Express the part of the listing that opens with its first line and closes with the line containing "click(113, 603)" as a JSON list of strings, one string per line, omitting blank lines. Leave the pictures out of the answer.

--- GIVEN DATA ---
..............................

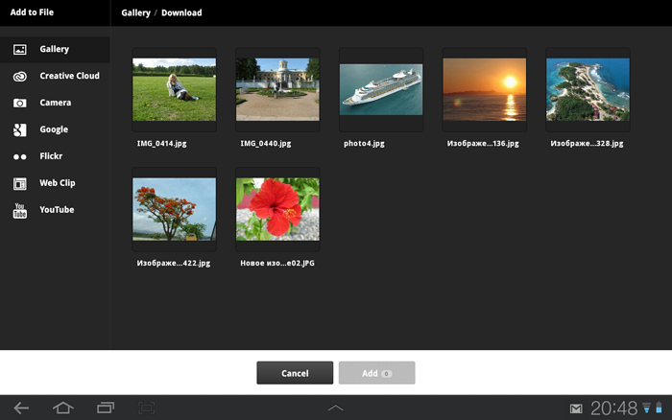Choose the YouTube source icon
The image size is (672, 420).
click(19, 210)
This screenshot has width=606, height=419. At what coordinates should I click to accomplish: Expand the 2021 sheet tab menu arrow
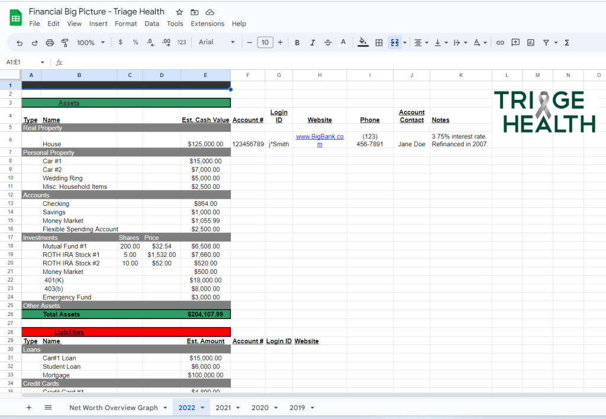(x=238, y=408)
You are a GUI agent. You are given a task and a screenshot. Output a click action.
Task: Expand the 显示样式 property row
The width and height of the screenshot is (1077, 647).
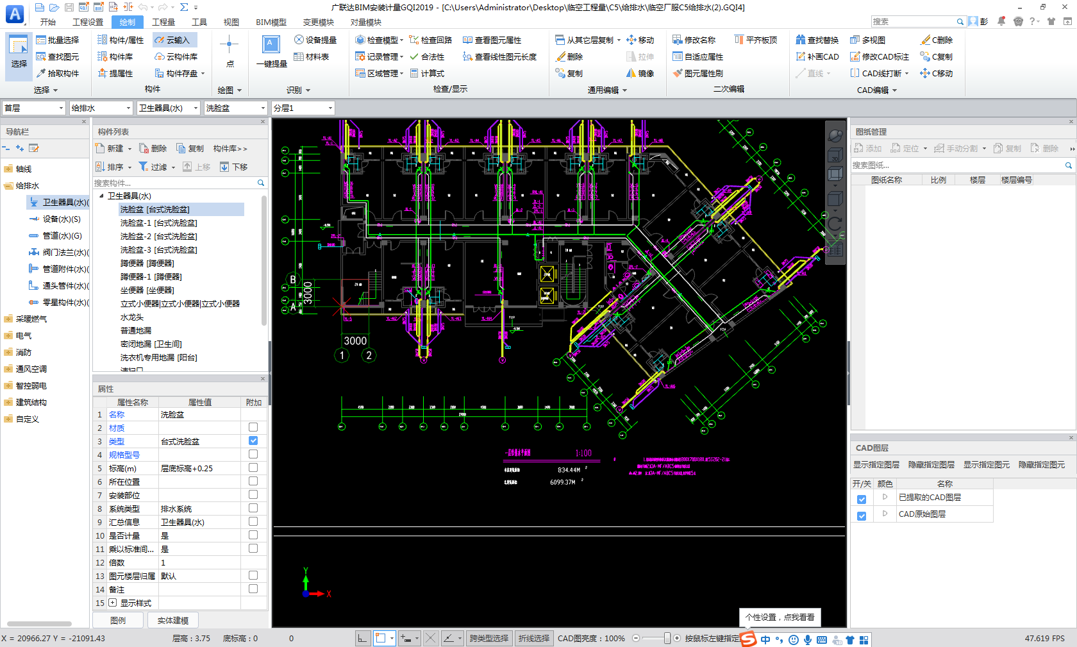click(113, 603)
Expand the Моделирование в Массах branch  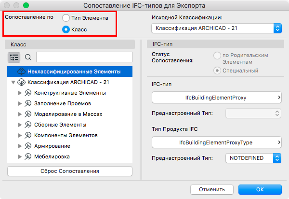20,114
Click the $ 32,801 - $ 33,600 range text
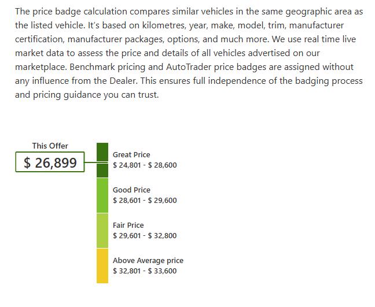Viewport: 375px width, 307px height. [x=145, y=271]
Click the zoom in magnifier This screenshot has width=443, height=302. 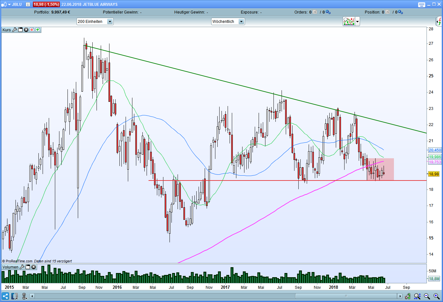coord(437,296)
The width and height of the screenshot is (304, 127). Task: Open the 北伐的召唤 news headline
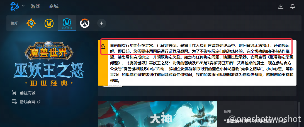pos(255,121)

..............................

--- TASK ANSWER ---
[
  "Choose the YouTube source icon",
  "The image size is (672, 420).",
  "click(19, 210)",
  "This screenshot has width=606, height=419. At what coordinates should I click to accomplish: Expand the 2021 sheet tab menu arrow",
  "(x=238, y=408)",
  "You are a GUI agent. You are given a task and a screenshot. Output a click action.",
  "Task: Expand the 显示样式 property row",
  "The width and height of the screenshot is (1077, 647).",
  "click(113, 603)"
]